So let's start up our Shakespeare book again. It's been two years or more since I've written from this book. This is Chapter 43: See, See They Joyne, Embrace, and Seeme to Kisse.
Shakespeare's new company had the benefit of more or less new scripts. It is clear he revised The Comedy of Errors, and it is likely he "enhanced" other plays he had already written. This is also the period where he created such plays as Romeo and Juliet, Richard II, Love's Labour's Lost, and A Midsummer Night's Dream (one of my favourites!). The hard edges of the Italian comedies, along with the ornate eloquence of the history plays, now give way to gorgeous lyricism and softer, more complex characters. He had a set of actors he knew could convey every mood and every sentiment. He was now the single most important dramatic poet of the period, and he had the priceless advantage of a stable group of actors he could write for.
It is possible to imagine the cast of Romeo and Juliet. We know that Will Kempe played Peter, the bawdy servant of the Capulets and that Richard Burbage played the leading role of Romeo. One the boys played Juliet, and another boy, or perhaps an older actor, played Nurse. It has been assumed that Shakespeare would have played the friar and the chorus. The standout character of Romeo and Juliet, however, is Mercutio, the gallant and witty friend of Romeo. His speech on the activities of Queen Mab is the most fanciful and eloquent in all of Shakespeare's work.
Romeo and Juliet is a play of youthful impulsiveness, a dance of swordplay, measuring out the energy with sudden violence and swift transitions. He incorporates sudden changes of mood and thought.
It's been said that Romeo and Juliet are all that lovers were and will ever be but it is important to notice the sheer artistry with the writer entwines them, by echoing each other's speech, as if seeing their souls shining from the other's face.
This had never been achieved on the English stage before and must have been amazing to witness for the first audiences watching the play unfold before them. Shakespeare had taken courtly love and poetry and dramatised it for his audiences. There were other themes in the play as well. Themes of banishment, the inequality of love, of honour and repudation but love remains the central theme.
The play, of course, ends in tears. It concluded with a funeral procession which was then succeeded by a jig by William Kemp. He accompanied Romeo to his meeting with death. It is another indication of the essential stridency of Elizabethan drama, with no room for middle of the road thinking, so that the play can be interpreted as both a tragedy and a comedy.

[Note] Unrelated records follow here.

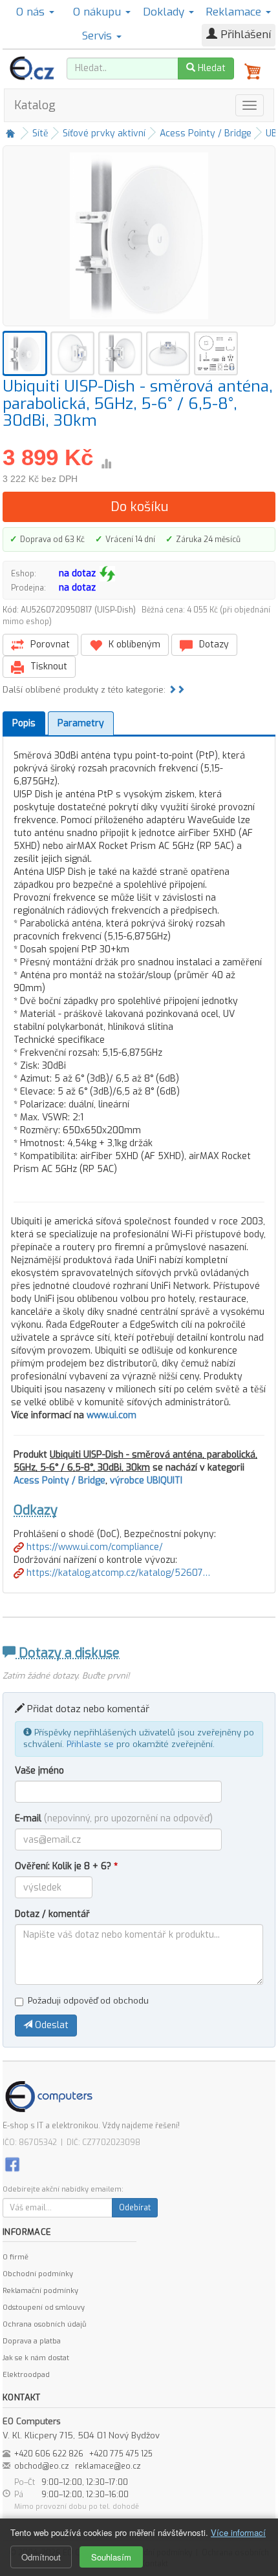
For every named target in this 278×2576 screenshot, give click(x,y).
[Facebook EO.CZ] (12, 2164)
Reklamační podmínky (40, 2291)
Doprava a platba (32, 2341)
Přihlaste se (90, 1744)
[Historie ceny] (106, 464)
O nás (32, 12)
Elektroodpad (26, 2375)
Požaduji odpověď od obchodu (88, 2000)
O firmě (15, 2257)
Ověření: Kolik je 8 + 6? (66, 1866)
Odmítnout (41, 2557)
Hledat (210, 68)
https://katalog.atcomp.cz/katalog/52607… (117, 1573)
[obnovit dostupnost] (107, 573)
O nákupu (98, 12)
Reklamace (235, 12)
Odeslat (50, 2025)
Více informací (238, 2532)
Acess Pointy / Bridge (205, 133)
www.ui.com (111, 1415)
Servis (98, 35)
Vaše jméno (39, 1770)
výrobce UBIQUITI (146, 1480)
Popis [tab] (24, 723)
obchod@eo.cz (41, 2466)
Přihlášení (244, 34)
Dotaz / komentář (52, 1914)
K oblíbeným (133, 644)
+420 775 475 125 (121, 2454)
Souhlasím (111, 2557)
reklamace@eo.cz (108, 2466)
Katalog (35, 105)
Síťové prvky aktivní (104, 133)
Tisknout (47, 666)
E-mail (114, 1818)
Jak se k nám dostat (36, 2358)
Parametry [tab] (81, 723)
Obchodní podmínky (38, 2274)
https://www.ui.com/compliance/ (93, 1547)
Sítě (40, 133)
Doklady (165, 12)
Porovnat (49, 644)
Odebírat (135, 2208)
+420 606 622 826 (48, 2454)
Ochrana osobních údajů (44, 2324)
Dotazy (213, 644)
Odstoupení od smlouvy (44, 2307)
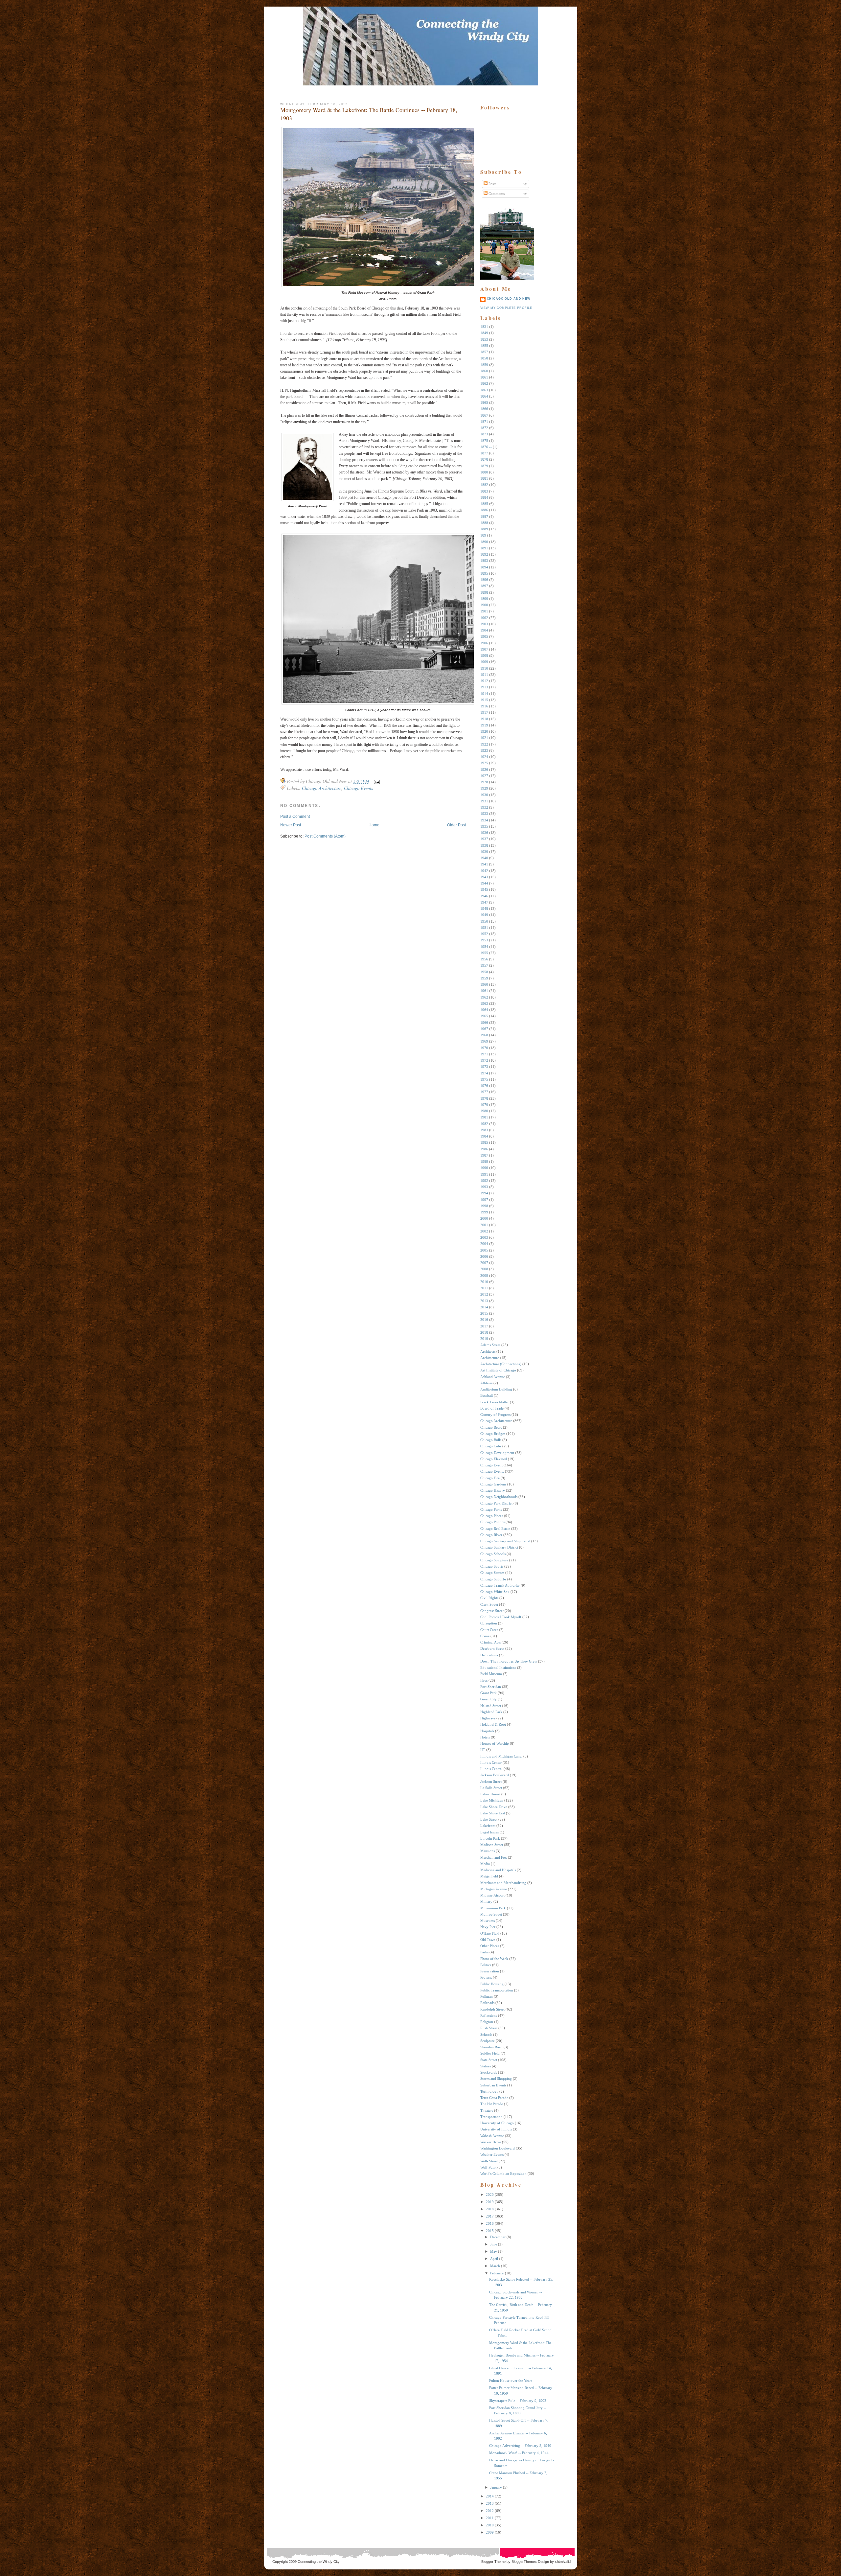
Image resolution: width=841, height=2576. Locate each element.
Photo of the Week (494, 1959)
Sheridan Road (491, 2047)
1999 (484, 1212)
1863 (484, 390)
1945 (484, 889)
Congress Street (492, 1611)
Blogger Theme (493, 2562)
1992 (484, 1181)
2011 (484, 1288)
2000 (484, 1218)
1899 (484, 599)
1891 (484, 548)
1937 (484, 839)
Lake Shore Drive (493, 1807)
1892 (484, 554)
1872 (484, 428)
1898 (484, 592)
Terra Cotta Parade (494, 2098)
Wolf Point (488, 2167)
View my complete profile (506, 308)
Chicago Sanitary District (499, 1547)
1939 (484, 852)
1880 (484, 472)
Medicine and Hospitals (498, 1870)
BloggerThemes (524, 2562)
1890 (484, 542)
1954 (484, 947)
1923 (484, 750)
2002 (484, 1231)
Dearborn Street (492, 1648)
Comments (496, 194)
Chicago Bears (491, 1427)
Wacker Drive (490, 2142)
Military (486, 1901)
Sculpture (487, 2041)
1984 (484, 1136)
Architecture (489, 1358)
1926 (484, 769)
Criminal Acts (490, 1642)
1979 (484, 1105)
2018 (484, 1332)
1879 (484, 466)
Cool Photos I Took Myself (500, 1617)
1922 (484, 744)
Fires (484, 1680)
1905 (484, 636)
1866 (484, 409)
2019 (484, 1339)
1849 (484, 333)
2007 (484, 1263)
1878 (484, 459)
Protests (486, 1977)
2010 (484, 1282)
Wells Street (489, 2161)
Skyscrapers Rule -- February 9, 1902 (517, 2401)
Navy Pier (487, 1927)
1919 (484, 725)
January (496, 2487)
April (494, 2259)
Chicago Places (491, 1516)
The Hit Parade (491, 2104)
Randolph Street (492, 2009)
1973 (484, 1067)
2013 (484, 1301)
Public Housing (492, 1984)
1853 (484, 339)
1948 (484, 908)
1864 (484, 396)
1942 (484, 871)
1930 (484, 795)
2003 (484, 1237)
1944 (484, 883)
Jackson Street (491, 1781)
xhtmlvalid (563, 2562)
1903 (484, 624)
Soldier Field (490, 2053)
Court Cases (489, 1630)
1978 (484, 1098)
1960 (484, 984)
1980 (484, 1111)
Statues (485, 2066)
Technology (489, 2091)
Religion (486, 2022)
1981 (484, 1117)
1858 (484, 358)
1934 (484, 820)
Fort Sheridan (490, 1687)
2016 (484, 1320)
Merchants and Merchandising (503, 1883)
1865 (484, 402)
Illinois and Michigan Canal (501, 1756)
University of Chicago (497, 2123)
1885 (484, 504)
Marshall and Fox (493, 1857)
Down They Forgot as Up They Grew (508, 1661)
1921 (484, 738)
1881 (484, 478)
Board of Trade (492, 1408)
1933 (484, 814)
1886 (484, 510)
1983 (484, 1130)
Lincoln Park (490, 1838)
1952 (484, 934)
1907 (484, 649)
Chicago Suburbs (493, 1579)
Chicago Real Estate (495, 1528)
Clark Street (489, 1604)
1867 (484, 415)
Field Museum (491, 1674)
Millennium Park (493, 1908)
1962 (484, 997)
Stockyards (488, 2072)
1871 (484, 422)
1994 (484, 1193)
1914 (484, 694)
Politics (485, 1965)
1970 (484, 1048)
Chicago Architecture (321, 788)
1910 (484, 668)
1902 (484, 618)
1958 (484, 972)
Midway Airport (492, 1895)
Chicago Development (497, 1453)
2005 (484, 1250)
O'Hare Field (489, 1933)
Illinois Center (491, 1762)
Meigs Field (489, 1876)
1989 (484, 1161)
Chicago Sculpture (494, 1560)
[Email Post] (376, 781)
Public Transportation (496, 1990)
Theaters (486, 2110)
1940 (484, 858)
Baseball (486, 1395)
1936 (484, 833)
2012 (484, 1294)
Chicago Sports (491, 1566)
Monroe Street (491, 1914)
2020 (490, 2194)
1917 (484, 712)
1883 (484, 491)
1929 (484, 788)
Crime (484, 1636)
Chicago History (492, 1490)
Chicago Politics (492, 1522)
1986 (484, 1149)
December (498, 2237)
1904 (484, 630)
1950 (484, 921)
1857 (484, 352)
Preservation (489, 1971)
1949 (484, 915)
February (497, 2273)
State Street (488, 2060)
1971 (484, 1054)
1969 (484, 1041)
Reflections (488, 2015)
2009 (484, 1275)
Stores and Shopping (496, 2079)
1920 (484, 731)
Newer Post (290, 825)
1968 (484, 1035)
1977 (484, 1092)
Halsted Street (490, 1706)
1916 (484, 706)
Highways (487, 1718)
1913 (484, 687)
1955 (484, 953)
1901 (484, 611)
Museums (487, 1920)
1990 (484, 1168)
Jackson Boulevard (494, 1775)
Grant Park (488, 1693)
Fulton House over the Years (510, 2380)
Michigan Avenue (493, 1889)
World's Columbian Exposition (503, 2173)
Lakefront (487, 1826)
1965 (484, 1016)
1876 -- (486, 447)
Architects (487, 1351)
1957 (484, 965)
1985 (484, 1142)
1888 (484, 523)
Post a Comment (295, 816)
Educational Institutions (498, 1667)
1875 (484, 441)
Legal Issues (489, 1832)
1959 (484, 978)
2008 (484, 1269)
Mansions (487, 1851)
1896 (484, 580)
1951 (484, 928)
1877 (484, 453)
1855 (484, 346)
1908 (484, 655)
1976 (484, 1086)
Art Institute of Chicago (498, 1370)
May (493, 2251)
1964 (484, 1010)
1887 (484, 516)
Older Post (456, 825)
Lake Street (488, 1819)
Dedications (489, 1655)
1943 (484, 877)
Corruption (488, 1623)
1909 (484, 662)
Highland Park (491, 1712)
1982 (484, 1124)
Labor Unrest (490, 1794)
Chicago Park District (496, 1503)
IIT (482, 1750)
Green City (488, 1699)
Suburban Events (493, 2085)
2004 (484, 1244)
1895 (484, 573)
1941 (484, 864)
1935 (484, 826)
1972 (484, 1060)
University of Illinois (496, 2129)
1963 (484, 1003)
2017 (484, 1326)
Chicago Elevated (493, 1459)
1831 (484, 327)
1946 (484, 896)
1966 (484, 1022)
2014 (484, 1307)
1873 (484, 434)
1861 (484, 377)
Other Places (489, 1946)
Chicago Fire (490, 1478)
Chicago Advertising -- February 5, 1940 (520, 2446)
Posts (492, 184)
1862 (484, 383)
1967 (484, 1029)
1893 (484, 561)
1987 (484, 1155)
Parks (484, 1952)
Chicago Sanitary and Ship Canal (505, 1541)
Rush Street (488, 2028)
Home (374, 825)
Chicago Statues (492, 1573)
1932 (484, 807)
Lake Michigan (491, 1800)
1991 (484, 1174)
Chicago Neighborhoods (498, 1497)
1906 (484, 643)
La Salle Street (491, 1788)
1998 (484, 1206)
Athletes (486, 1383)
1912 (484, 681)
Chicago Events (358, 788)
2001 (484, 1225)
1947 (484, 902)
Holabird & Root (493, 1724)
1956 (484, 959)
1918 (484, 719)
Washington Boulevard (497, 2148)
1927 (484, 776)
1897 (484, 586)
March (495, 2266)
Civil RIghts (489, 1598)
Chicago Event (491, 1465)
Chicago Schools (493, 1554)
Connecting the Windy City (319, 2562)
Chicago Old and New (509, 298)
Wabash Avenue (492, 2136)
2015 (484, 1313)
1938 (484, 845)
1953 (484, 940)
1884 (484, 497)
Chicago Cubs (490, 1446)
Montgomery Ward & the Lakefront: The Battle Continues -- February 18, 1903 (368, 114)
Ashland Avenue (492, 1377)
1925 (484, 763)
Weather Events (492, 2154)
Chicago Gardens (493, 1484)
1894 (484, 567)
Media (485, 1864)
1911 (484, 675)
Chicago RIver (491, 1535)
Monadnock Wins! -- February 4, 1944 (519, 2453)
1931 (484, 801)
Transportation (491, 2117)
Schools (486, 2034)
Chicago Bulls (490, 1440)
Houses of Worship (494, 1743)
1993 (484, 1187)
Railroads (487, 2003)
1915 (484, 700)
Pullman (486, 1996)
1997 (484, 1200)
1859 (484, 365)
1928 (484, 782)
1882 (484, 485)
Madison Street (491, 1845)
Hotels (485, 1737)
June (493, 2244)
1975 (484, 1079)
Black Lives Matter (494, 1402)
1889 (484, 529)
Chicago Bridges (492, 1434)
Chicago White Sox (495, 1592)
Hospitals (487, 1731)
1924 (484, 757)
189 (483, 535)
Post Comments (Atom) (325, 836)
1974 (484, 1073)
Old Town (487, 1940)
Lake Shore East (492, 1813)
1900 (484, 605)
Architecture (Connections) (500, 1364)
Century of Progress (495, 1414)
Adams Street (490, 1345)
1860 (484, 371)
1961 (484, 991)
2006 (484, 1256)
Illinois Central (491, 1769)
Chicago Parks (491, 1509)
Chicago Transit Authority (500, 1585)
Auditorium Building (496, 1389)
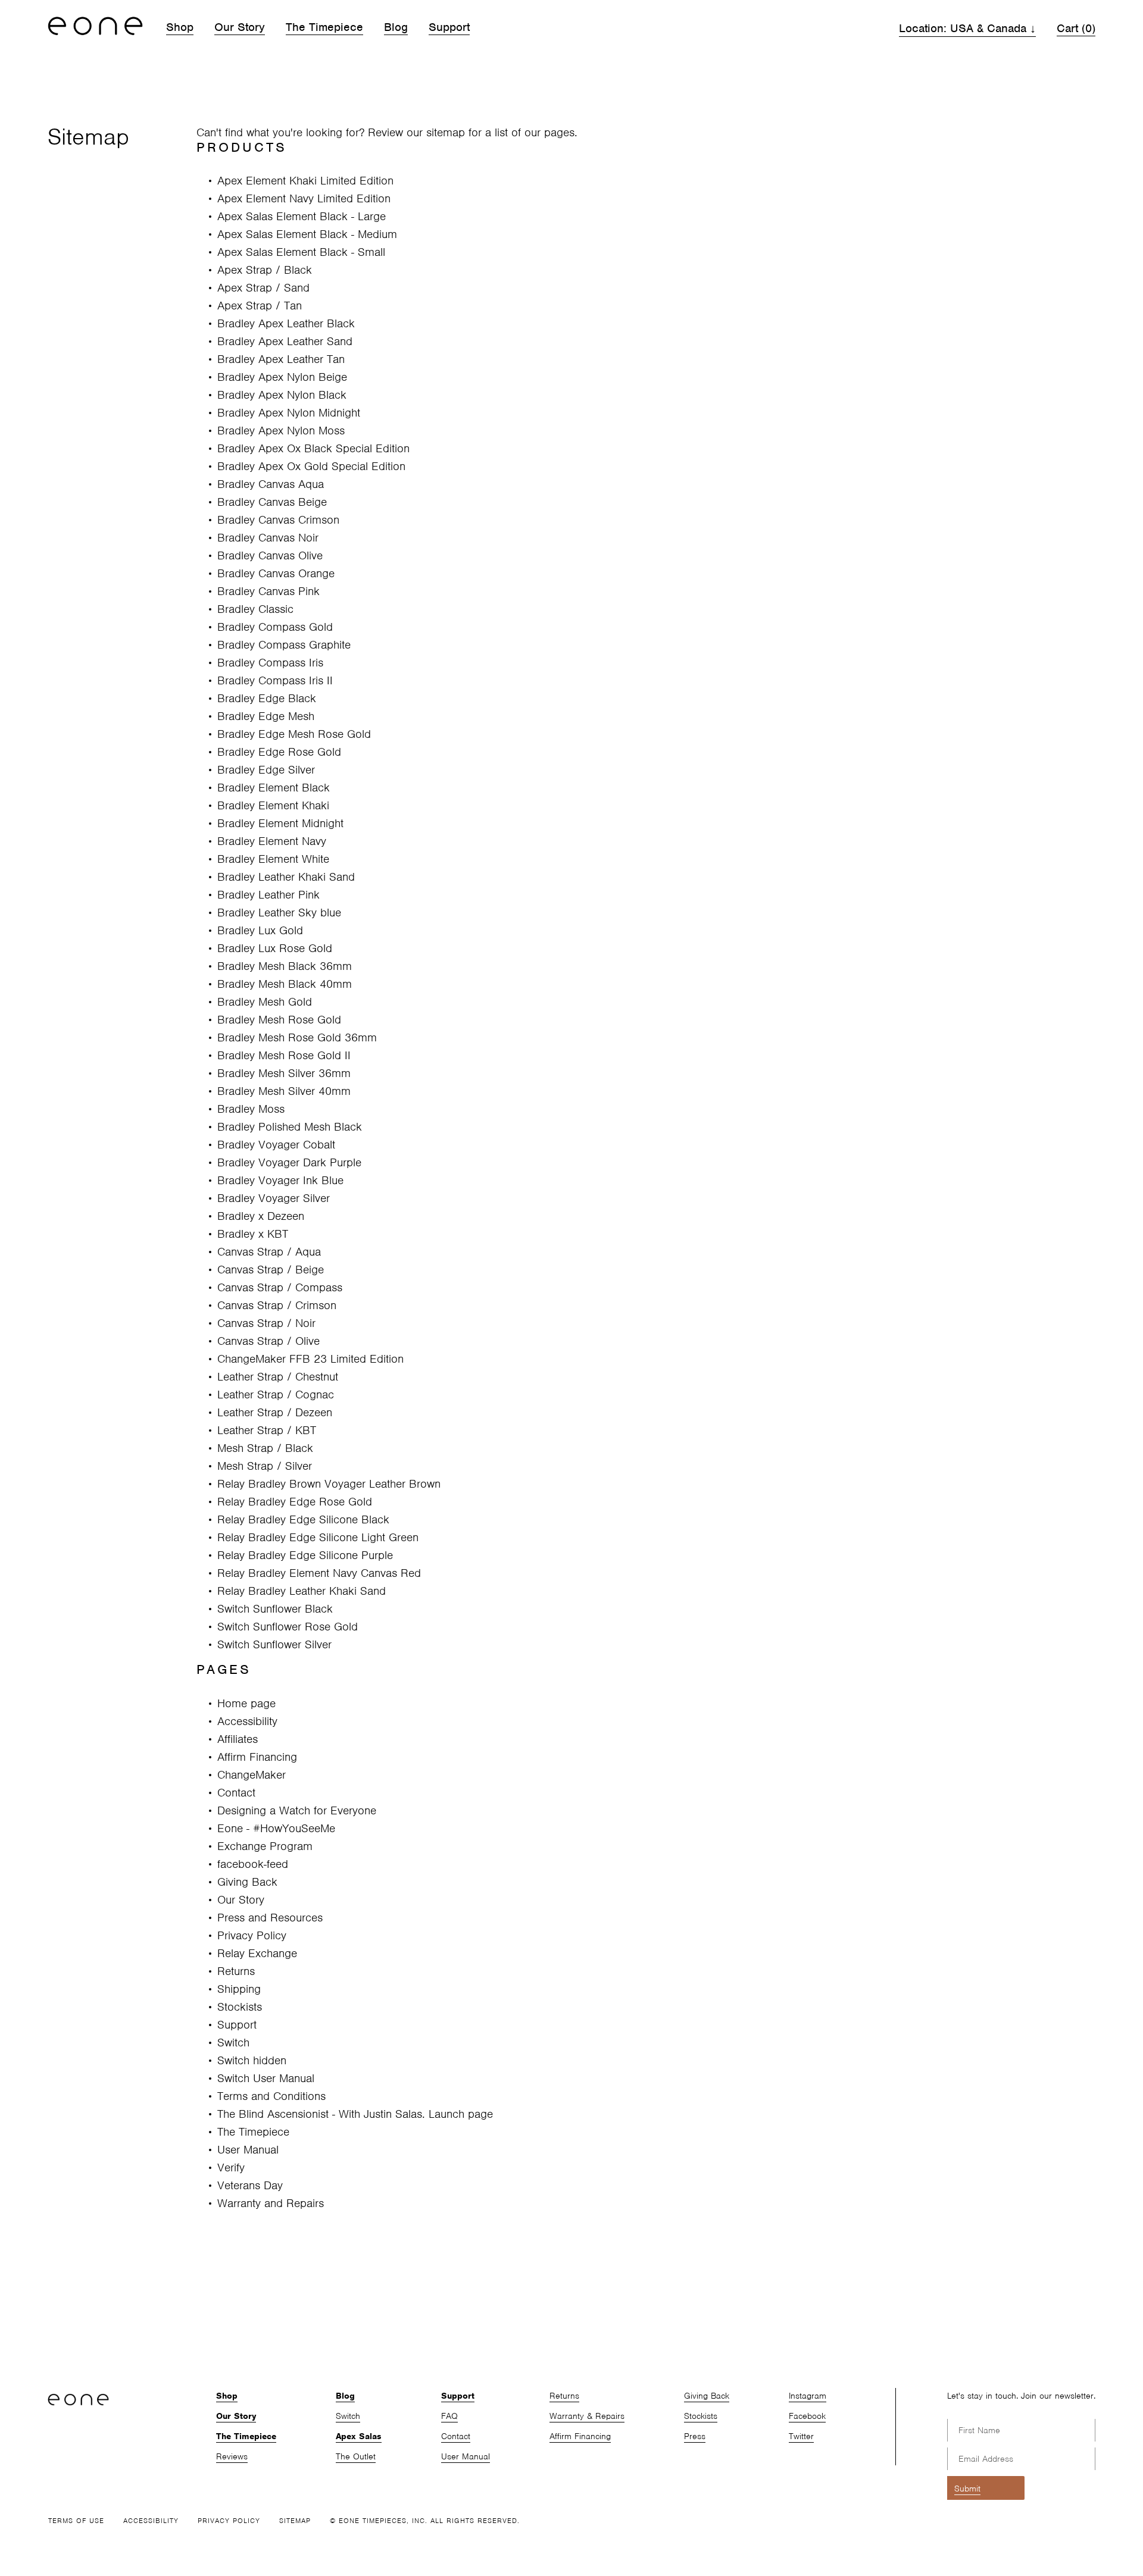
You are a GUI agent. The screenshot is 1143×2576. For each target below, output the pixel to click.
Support (449, 27)
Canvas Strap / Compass (279, 1287)
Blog (396, 27)
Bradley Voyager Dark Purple (289, 1162)
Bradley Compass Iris (270, 662)
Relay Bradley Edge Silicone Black (303, 1519)
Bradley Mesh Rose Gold (279, 1019)
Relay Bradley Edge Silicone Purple (305, 1555)
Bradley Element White (273, 859)
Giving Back (247, 1881)
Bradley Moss (251, 1108)
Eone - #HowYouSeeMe (276, 1828)
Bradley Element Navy (271, 841)
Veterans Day (250, 2185)
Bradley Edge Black (266, 698)
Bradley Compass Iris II (275, 680)
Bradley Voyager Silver (273, 1198)
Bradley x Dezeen (260, 1216)
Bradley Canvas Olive (270, 555)
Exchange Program (265, 1846)
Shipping (239, 1989)
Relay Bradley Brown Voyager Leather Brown (329, 1483)
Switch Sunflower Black (275, 1608)
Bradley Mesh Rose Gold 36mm (297, 1037)
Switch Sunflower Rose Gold (287, 1626)
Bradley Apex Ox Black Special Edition (313, 448)
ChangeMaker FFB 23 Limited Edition (310, 1358)
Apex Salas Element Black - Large (301, 216)
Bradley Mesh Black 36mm (284, 966)
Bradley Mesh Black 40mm (284, 983)
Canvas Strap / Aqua (269, 1251)
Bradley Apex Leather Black (286, 323)
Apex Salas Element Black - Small (301, 252)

It has been suggested that A Midsummer Night's Dream was written in order to celebrate the marriage of Southampton's widowed mother, Mary, Countess of Southampton, to Sir Thomas Heneage. The play itself seems to bear witness to the very wet summer of 1594, in the long complaint by Titania that "the seasons alter". But other noble marriages have been identified as the occasion for this enthusiastic song of praise for the state of marriage. It is ironic that historians, in looking for the wedding that the play might celebrate, have found no fewer than three possibilities. But the world in which Shakespeare moved was a small one, in which affinities are not hard to find, and in any even these real Elizabethan marriages make no difference to A Midsummer Night's Dream.
With its woodland setting, its noble protagonists, and its fairies, this is the "sweet Shakespeare" of contemporaneous discourse, the Shakespeare of burlesque humour. All of his reading of Chaucer and of Ovid, of Seneca and of Marlowe, combines to create an enchanting landscape, where the mythical Theseus and Hippolyta celebrate their marriage, where Oberon and Titania, king and queen of the fairies, squabble over the possession of a changeling child, where Bottom and his country players put on an entertainment, and where star-crossed lovers are allowed at the close to fall into one another's arms. It is a play of patterns and of symmetries, of music and of harmony restored. One of in great delights lie within the formality and fluency of design.
There are three plays of Shakespeare that seem to be without primary "source": Love's Labour's Lost, The Tempest and A Midsummer's Night's Dream. They are a window into his art and thus into the English imagination itself. A Midsummer Night's Dream in his first great contemplations of drama itself.
Like all of Shakespeare's plays of this period A Midsummer Night's Dream is composed in a highly wrought and polished English, where lyrical grace is not incompatible with a hundred different rhetorical "schemes". The play is suffused with a dreamlike atmosphere and yet it is a magnificent piece of theatre. The characters sleep on the stage and when they wake up they find themselves transformed.
A Midsummer Night's Dream is the occasion, too, for Theseus's remarks upon the imagination itself when he suggests that:
The Lunatick, the louer (lover), and the Poet
Are of imagination all compact.
It is all the more interesting on the assumption that Shakespeare himself played the part of Theseus. It is doubly interesting when an examination of the text reveals that the lines upon the imagination were added later, in the margins of his papers, as a kind of after-thought. We might, then, fruitfully speculate upon the nature of Shakespeare's imagination.